Church blame in the frame

  • 01 March 2013

Last night I attended the opening night of the Big Picture Film Festival in Sydney. The festival is the brainchild of the Reverend Bill Crews who sees a place for film enhancing the community's commitment to social justice.

On the very eve of Pope Benedict's last day in office, the program included the Australian premiere of the American documentary about clerical sexual abuse Silence in the House of God: Mea Maxima Culpa followed by a panel discussion with Tom Keneally, Geraldine Doogue and myself. It was a very confronting and draining night, particularly for me, the one Catholic priest in the audience.

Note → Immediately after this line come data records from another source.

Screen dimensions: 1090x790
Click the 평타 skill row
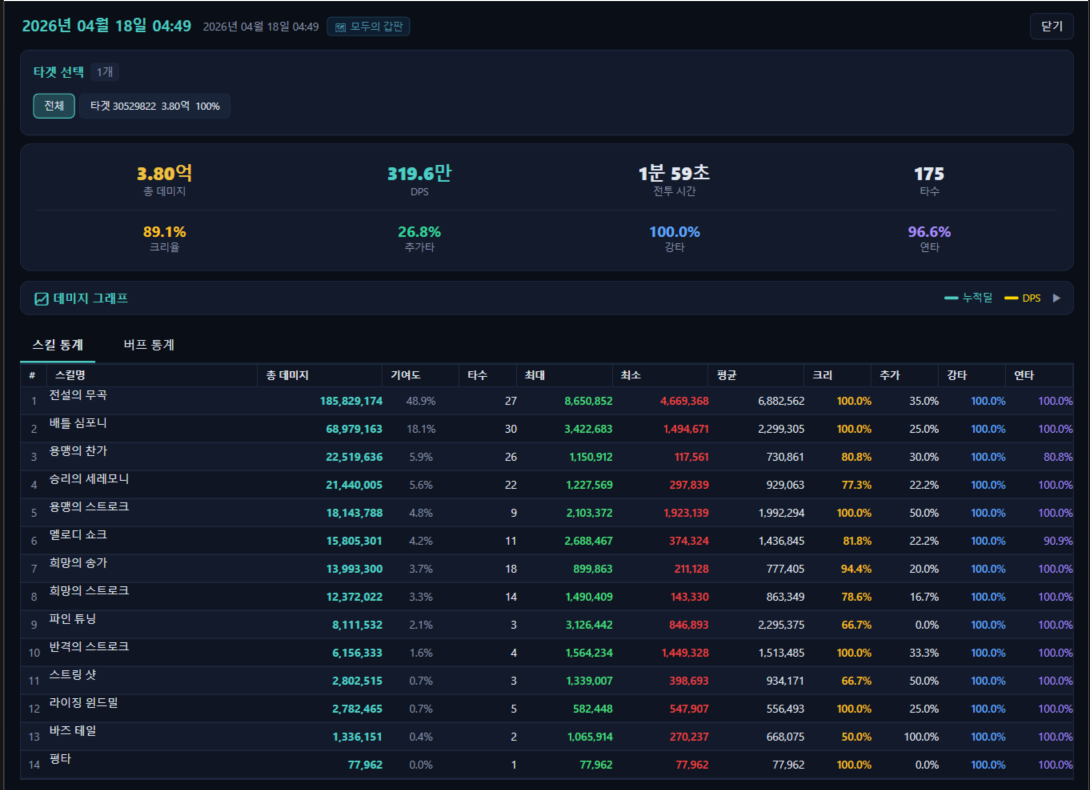pos(60,764)
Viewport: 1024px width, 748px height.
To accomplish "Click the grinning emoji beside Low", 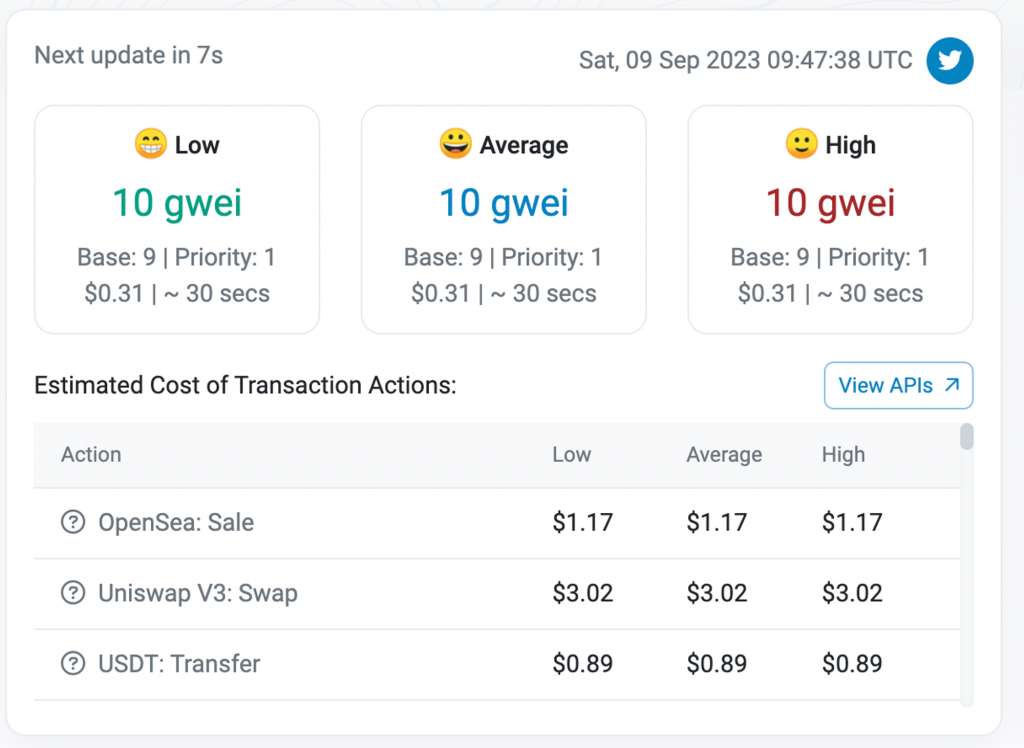I will click(x=150, y=145).
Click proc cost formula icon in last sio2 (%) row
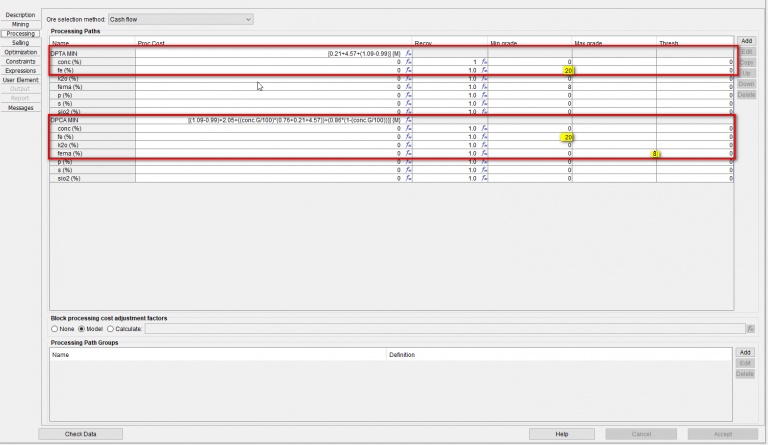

Crews introduced the festival declaring that the common theme of all films chosen for the week was 'Hope'. For the next 90 minutes the audience took in the relentless and overwhelming portrayal of child sex abuse in the Catholic Church presented by producer Alex Gibney, focusing on the horrendous case of Fr Lawrence Murphy, who abused up to 200 children at a school for the deaf in Milwaukee.

Gibney then moves the camera to Ireland before returning to Boston and then zeroing in on the Vatican with with horrific case of Fr Maciel, the founder of the Legion of Christ.

At the end of such a cascade of abuse and cover up, what could one usefully say? We panellists identified four reservoirs of hope in the midst of all this putrid activity.

First was the dignity and persistence of the four deaf victims who persevered against the odds in outing Fr Murphy. They sought justice, compassion, transparency and safety for children in the future.

Second was the one priest who visited the home for the deaf decades ago, heard the children, and tried to blow the whistle on Fr Murphy.

Third was the realisation that everyone in the cinema had a heightened awareness of child sexual abuse. A generation ago, the community lack of awareness allowed abuse and cover ups to continue.

Fourth was the understanding that we are individuals with a plurality of associations. Some of us are members of a hierarchical, undemocratic Church, but at the same time we are members of a robust pluralist democratic society and citizens of a State which is founded on the rule of law.